YOUR INSTRUCTIONS
Beginning with the line that holds "Click the model.onnx logo in the title bar" and ending with the last line below, please copy every line exactly, add nothing, and leave out the pictures.

GIVEN DATA
=====
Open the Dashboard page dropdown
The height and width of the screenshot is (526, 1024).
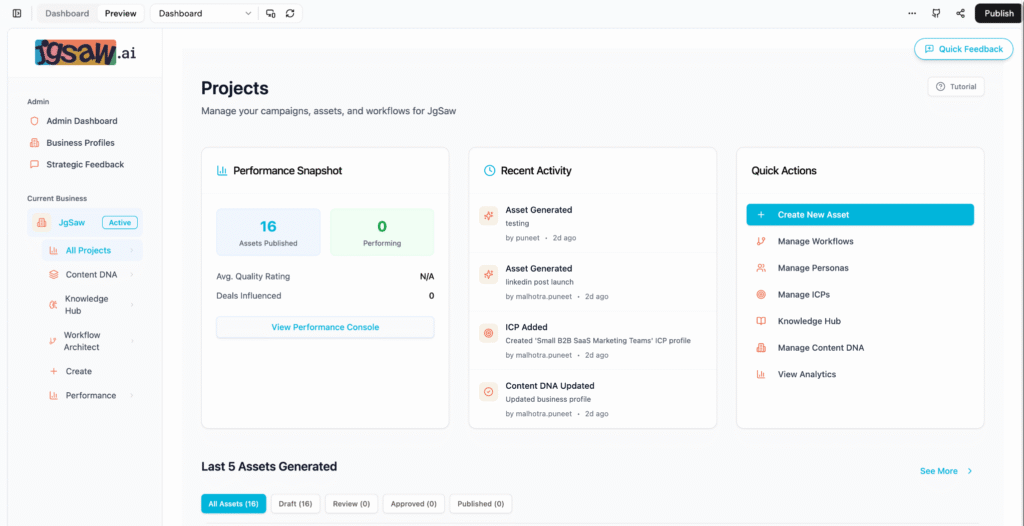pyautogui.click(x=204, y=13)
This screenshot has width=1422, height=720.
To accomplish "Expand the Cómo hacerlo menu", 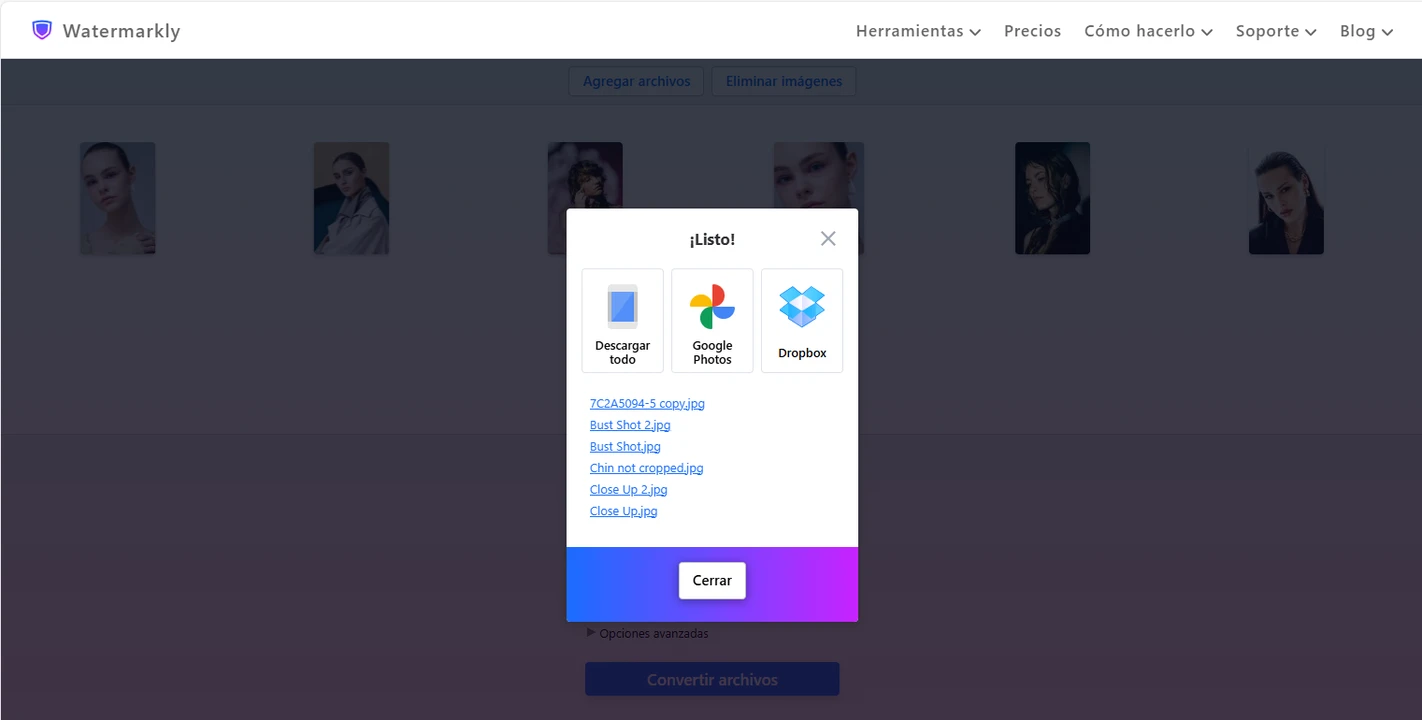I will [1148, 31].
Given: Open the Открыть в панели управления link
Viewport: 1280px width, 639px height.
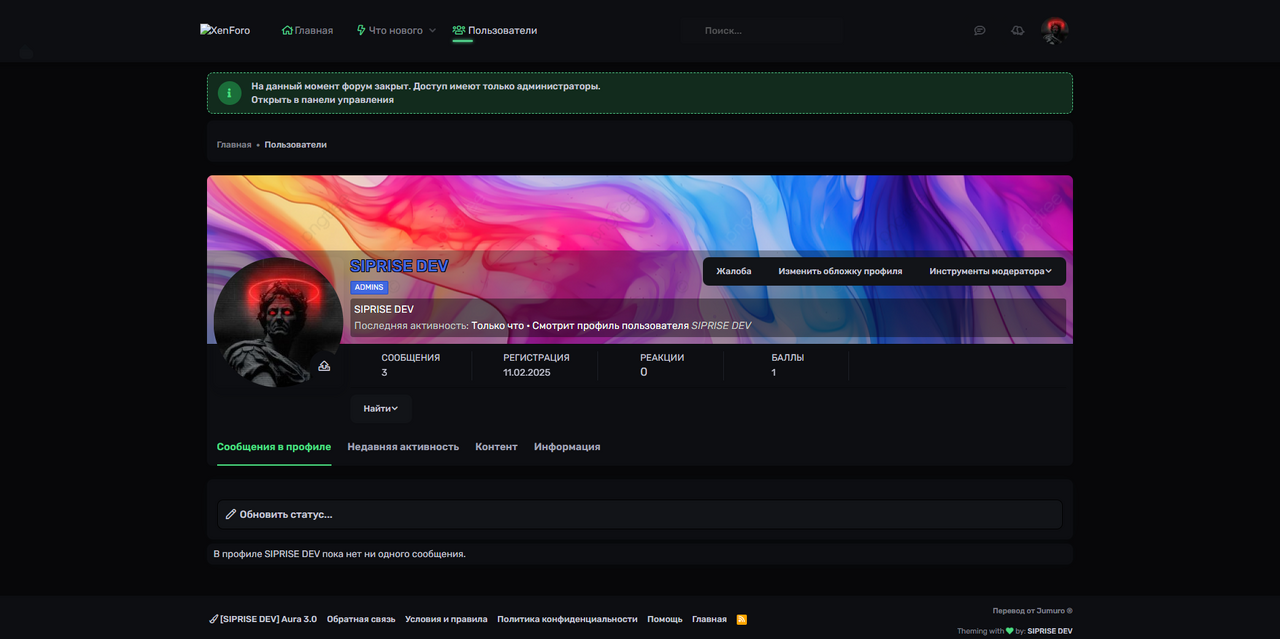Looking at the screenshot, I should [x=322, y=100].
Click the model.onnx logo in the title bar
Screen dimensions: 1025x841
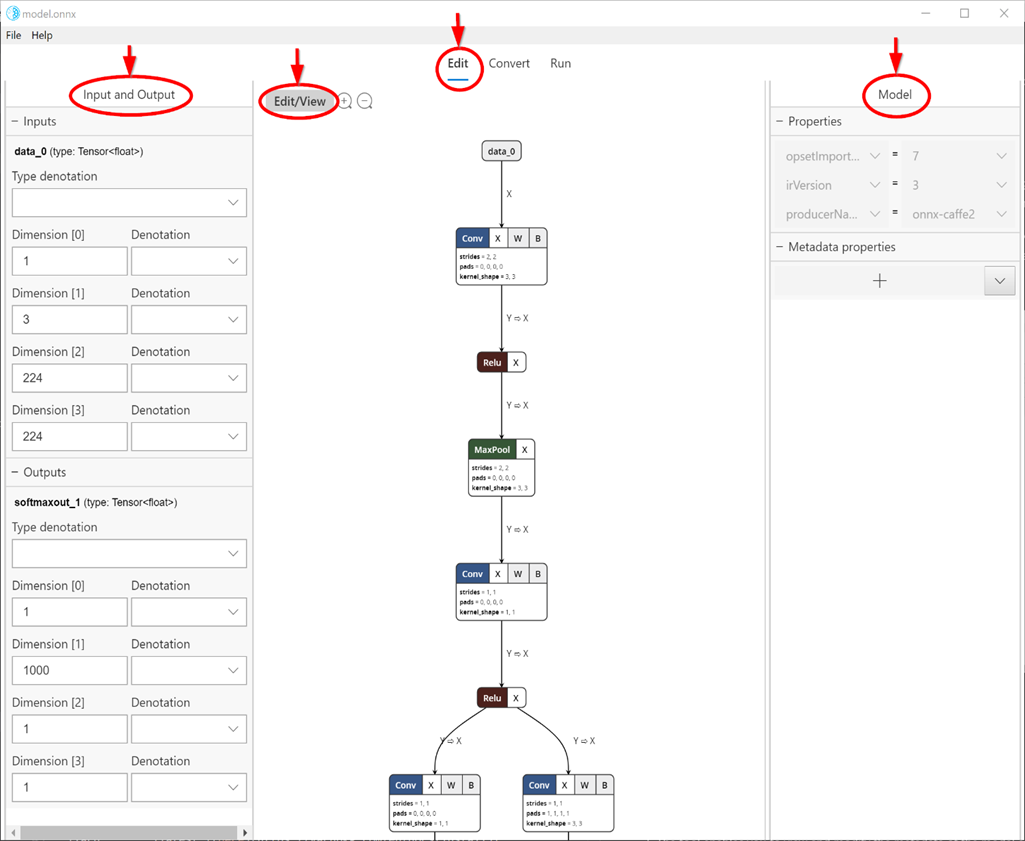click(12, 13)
=====
ANSWER TO THE EXERCISE
Click the model.onnx logo in the title bar
Screen dimensions: 1025x841
click(12, 13)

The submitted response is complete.